Payyannur Pavithra Ring, Artisans & Devp versus K Balakrishnan [2009 (41) PTC 719 (GIG)] – unfortunately I cannot find an online copy of this order – has observations which would have been more interesting than they are at present had they been better phrased. [Image from here] FYI, for those not in the know, “pavithra” means ‘pure’ in Sanskrit and Malayalam, which will put some things in perspective below.
The Payyannur Pavithra Ring application was No. 6 in the history of GI applications in this country, and so fairly early to jump in the fray. Admittedly, it’s also taken its own sweet time to proceed to registration, for various reasons. And this will take a bit of story-telling.
1. Applicants are entitled to registrationThe first objection to the application was that the applicants, a registered society of ring artisans, were not representative of the producers of the GI and not entitled to registration. This was not sustained, but to my mind, the registry’s reasons were not satisfactorily explained in the order. The order explains, albeit vaguely, the applicant’s defence for claiming rights to the application, i.e., that the artisans are special goldsmiths which have some special characteristics and have to observe discipline during the of the product, etc., but fails to place on record why the applicant’s entitlement was challenged.
2. “Use of sentimental of religion does not bar registration”
Secondly, the opponents raised the issue that the ring was “a sentimental issue of the public and could not be considered a GI product”.In content that seems to have been picked straight from the www.payyanur.com website (or vice versa – and thereby making my typist’s life simpler!), the order goes on to state that the: “Payyanur Pavithra Mothiram is a uniquely crafted ring shaped like a knot and considered being a sacred ornament. Usually Payyanur Pavithram is being made of Gold and Silver. The Pavithram is to be worn on the right ring finger by the person performing Vedic Karmas. It is believed that this ring will bring luck and grace to anyone who wears it with the deep devotion…”
And it continues for a few paragraphs more about the ritualistic and religious associations of the ring, which you can read here.[Image from here]
The opponent “also manufacturing the Payyanur Pavithra Ring and before wearing by the concerned person some pooja to be performed before the temple which is represented by the society of the applicants and the part of the cost of the product is devoted to the temple [associated with the wearing of the ring]”.
From this and preceding paragraphs, the order dismissing the opponent’s challenge, concludes thus:
“It means the ring made of gold or silver in the region is the subject matter of the GI. This is regularly in use since the Year 1011. After going through the arguments … the ring is the product available in the particular region and famous in the name of Payyanur Pavithra Ring having specific quality. The applicant has already submitted the certified Map in support of the Application. In view of that the product Ring is the goods of GI and use of sentimental of religion does not bar for registration.”
This part of the Registry’s order, which may set a precedent in other GI products with a tangential religious element, may strike a raw chord with those who have been arguing otherwise, e.g., in the case of the Tirupati laddu GI.
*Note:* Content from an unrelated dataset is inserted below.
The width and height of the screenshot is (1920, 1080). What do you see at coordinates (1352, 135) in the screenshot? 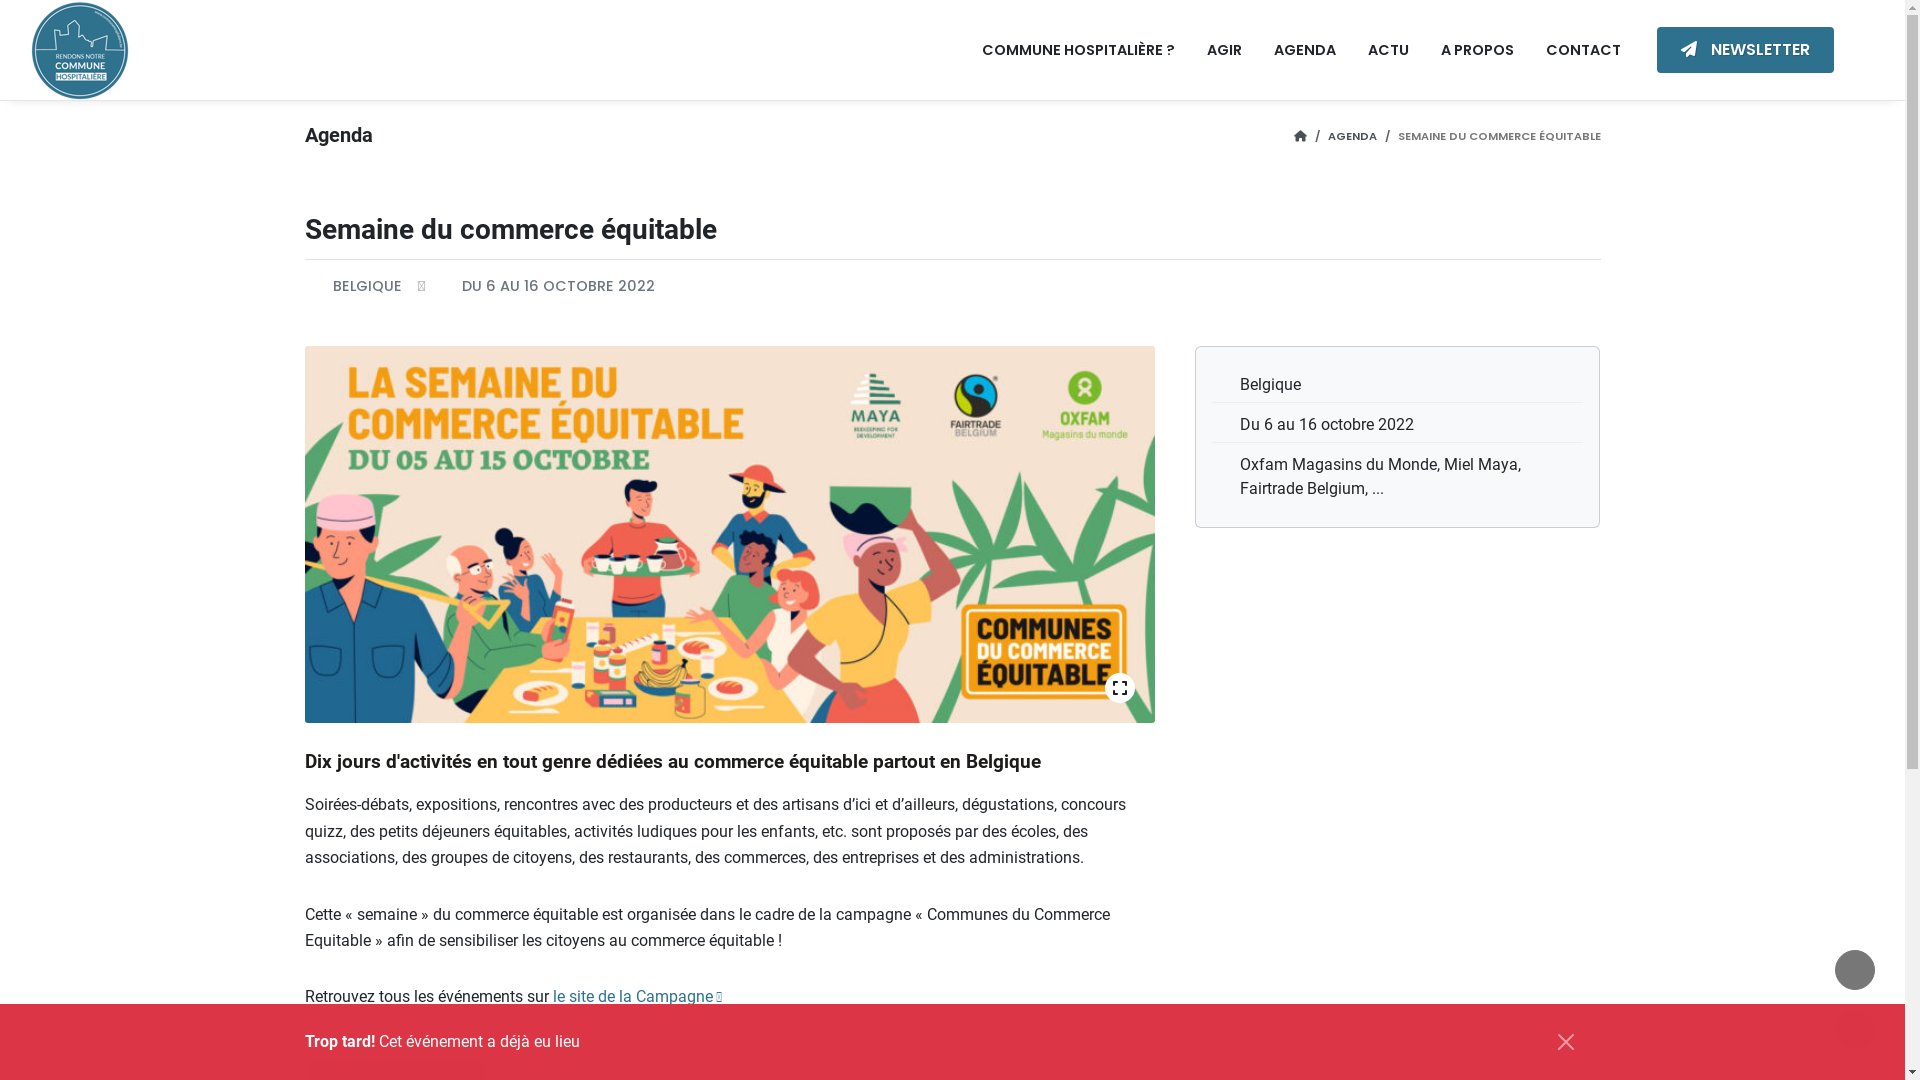
I see `'AGENDA'` at bounding box center [1352, 135].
I offer a poorly thought out, quickly written, different, non-religious way of looking at the two grants – suppose we classify Tirupati Laddus as fast-moving consumer goods, which they are, and therefore in larger volumes, and have a larger number of manufacturers spread over larger territory, thereby diluting the identity of the “original” manufacturers and so on; versus the ring which is a durable product, therefore significantly lower volumes and fewer manufacturers, with less dilution; does such an explanation, applicable to any product which may have religious association, help defend the grant of a GI to the ring and object to the grant of the laddu? Your thoughts.
3. Ring not common to trade
The third objection raised was that the ring is common to the trade as it was in manufacture by several persons in the region, including the opponent. But the Tribunal was satisfied that “the manufacturing system of the rings are same having same quality and style in the region and to be used after performing a pooja in the temple and known in the name of Payyanur Pavithra Ring only and does not lose is originality and can’t be considered as common to trade”, thereby closing the doors on the opposition, and pushing the application for registration.
Having said all of this, I must also point you to this article from the Hindu in 2005 that I came across earlier, based on a study by the Centre for Heritage Studies in Kochi, which argues that “Ethnic ornaments, which were once restricted to certain social sections and religious groups, are now transcending the barriers of religion and caste.” Specifically,
“Pavithra Mothiram was traditionally worn by men of the Brahmin community in connection with some rituals that they performed….Gone are the days when the Brahmin community alone wore this ring, which was also the specialty of jewellers from Payyannur. The ring is now widely used by men of all caste and religion and available at almost all jewellers across the State.”
[Image: Payyanur and Kerala; from wikipedia]
In any event, I don’t have much to say on this order, for the reason that I couldn’t understand it. I don’t know if it is the fault of the persons delivering the order, or the ones transcribing it, or even the copy editors of the PTC that eventually published it. But given the rarity of GI orders (which is logical, since there are hardly any GI applications in India at present), it would have been interesting to read a clear, crisp, and well-phrased document, if only from an academic point of view. Or perhaps I expect too much.